Abstracts

STEREOTACTIC LASER AMYGDALOHIPPOCAMPOTOMY FOR MESIAL TEMPORAL LOBE EPILEPSY: RESULTS OF MULTICENTER EXPERIENCE AT 6 MONTHS AND 1 YEAR

Abstract number : 2.198
Submission category : 9. Surgery
Year : 2013
Submission ID : 1752786
Source : www.aesnet.org
Presentation date : 12/7/2013 12:00:00 AM
Published date : Dec 5, 2013, 06:00 AM

Authors :
R. Gross, J. Willie, S. Helmers, A. Mehta, C. Harden, D. Couture, G. Popli, A. Sharan, M. Sperling, R. Marsh, G. Worrell, G. Cascino, M. Weinand, D. Labiner, S. Danish, S. Wong, R. Wharen, J. Shih, D. Curry, A. Wilfong, J. Ojemann, E. Novotny, N. Tandon,

Rationale: Although anterior mesial resection and selective amygdalohippocampectomy are highly effective for mesial temporal lobe epilepsy (MTLE), they are highly invasive surgical procedures that can be associated with complications including neurocognitive deficits. Stereotactic laser amygdalohippocampotomy (SLAH) is a minimally-invasive alternative performed using laser-interstitial thermal therapy (LITT) that may eliminate seizures with lower morbidity and decreased length of stay and recovery. Here we report retrospective results at 6 months from all 41 patients with MTLE who underwent SLAH at 13 epilepsy centers.Methods: SLAH was performed by LITT with a computer-based real-time MRI-thermometry control system following stereotactic insertion of a saline-cooled optical fiber along the long axis of the amygdalohippocampal complex. 68 patients with MTLE age 7 75 (39 15) underwent 70 SLAH procedures. MRI was normal in 7, otherwise showing mesial temporal sclerosis, atrophy, gliosis, or DNET in 1 case.

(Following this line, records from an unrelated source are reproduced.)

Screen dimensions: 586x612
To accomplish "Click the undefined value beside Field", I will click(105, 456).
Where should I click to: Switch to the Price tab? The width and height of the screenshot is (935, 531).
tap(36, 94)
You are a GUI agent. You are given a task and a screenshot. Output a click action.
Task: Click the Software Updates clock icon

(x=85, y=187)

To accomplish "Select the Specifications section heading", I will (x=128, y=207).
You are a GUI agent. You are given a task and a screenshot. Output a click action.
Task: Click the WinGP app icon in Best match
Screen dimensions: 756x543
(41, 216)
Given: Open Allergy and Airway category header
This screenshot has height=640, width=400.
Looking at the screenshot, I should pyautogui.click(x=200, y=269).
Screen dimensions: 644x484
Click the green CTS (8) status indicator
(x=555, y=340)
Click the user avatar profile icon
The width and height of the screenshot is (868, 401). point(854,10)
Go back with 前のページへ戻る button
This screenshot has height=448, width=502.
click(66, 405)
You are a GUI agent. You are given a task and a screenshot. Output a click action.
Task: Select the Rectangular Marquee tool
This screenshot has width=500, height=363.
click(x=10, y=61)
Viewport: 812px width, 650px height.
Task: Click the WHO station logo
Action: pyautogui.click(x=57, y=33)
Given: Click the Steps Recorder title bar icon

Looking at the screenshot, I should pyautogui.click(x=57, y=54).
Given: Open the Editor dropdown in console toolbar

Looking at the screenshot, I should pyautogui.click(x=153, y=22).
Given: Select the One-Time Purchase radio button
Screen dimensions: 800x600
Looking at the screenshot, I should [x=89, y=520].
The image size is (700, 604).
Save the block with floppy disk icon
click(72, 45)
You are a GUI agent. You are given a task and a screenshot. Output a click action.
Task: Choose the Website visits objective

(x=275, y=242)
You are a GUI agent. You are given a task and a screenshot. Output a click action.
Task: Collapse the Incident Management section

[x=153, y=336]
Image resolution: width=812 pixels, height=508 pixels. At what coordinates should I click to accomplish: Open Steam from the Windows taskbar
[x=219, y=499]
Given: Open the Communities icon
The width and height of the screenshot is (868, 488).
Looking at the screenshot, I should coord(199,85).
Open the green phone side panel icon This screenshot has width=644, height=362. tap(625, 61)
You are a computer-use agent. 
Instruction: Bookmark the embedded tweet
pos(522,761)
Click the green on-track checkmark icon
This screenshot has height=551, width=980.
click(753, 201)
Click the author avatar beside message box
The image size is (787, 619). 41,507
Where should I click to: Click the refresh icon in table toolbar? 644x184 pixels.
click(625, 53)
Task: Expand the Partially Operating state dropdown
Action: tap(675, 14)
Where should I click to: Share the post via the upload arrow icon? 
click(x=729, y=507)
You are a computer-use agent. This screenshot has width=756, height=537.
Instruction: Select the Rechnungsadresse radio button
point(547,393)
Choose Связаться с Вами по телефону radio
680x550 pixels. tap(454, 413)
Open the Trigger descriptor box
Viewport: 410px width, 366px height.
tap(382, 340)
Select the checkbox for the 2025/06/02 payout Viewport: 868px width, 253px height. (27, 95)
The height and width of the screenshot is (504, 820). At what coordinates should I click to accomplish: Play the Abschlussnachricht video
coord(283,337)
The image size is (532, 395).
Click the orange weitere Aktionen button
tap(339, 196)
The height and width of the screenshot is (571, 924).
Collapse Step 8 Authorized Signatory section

A subset of patients underwent extensive neuropsychological assessments.Results: Forty-one patients have reached their 6 month post-operative follow-up: 22 (54%) are seizure-free (Engel 1), 2 (5%) have rare seizures (Engel II), and 8 (20%) have worthwhile improvement (Engel III). Adverse effects in the entire cohort of 68 patients included visual field cuts (n=9; 13%), only one of which was a homonymous hemianopia, and many of which are improving; hemorrhage (n=4; 6%), two of which were symptomatic with visual field cuts that are improving; one hospitalization for seizures and one suicide attempt unrelated to surgery. Conclusions: SLAH is a minimally-invasive alternative to open resection in patients with MTLE. Six-month outcomes are highly predictive of 12-month results, which will be available at this presentation, as will 6-month outcomes on the whole cohort. Seizure-free rates might be expected to improve with increased experience with this novel technique. Neuropsychological assessments, which show fewer deficits than open surgery in a limited cohort thus far analyzed, will also be presented.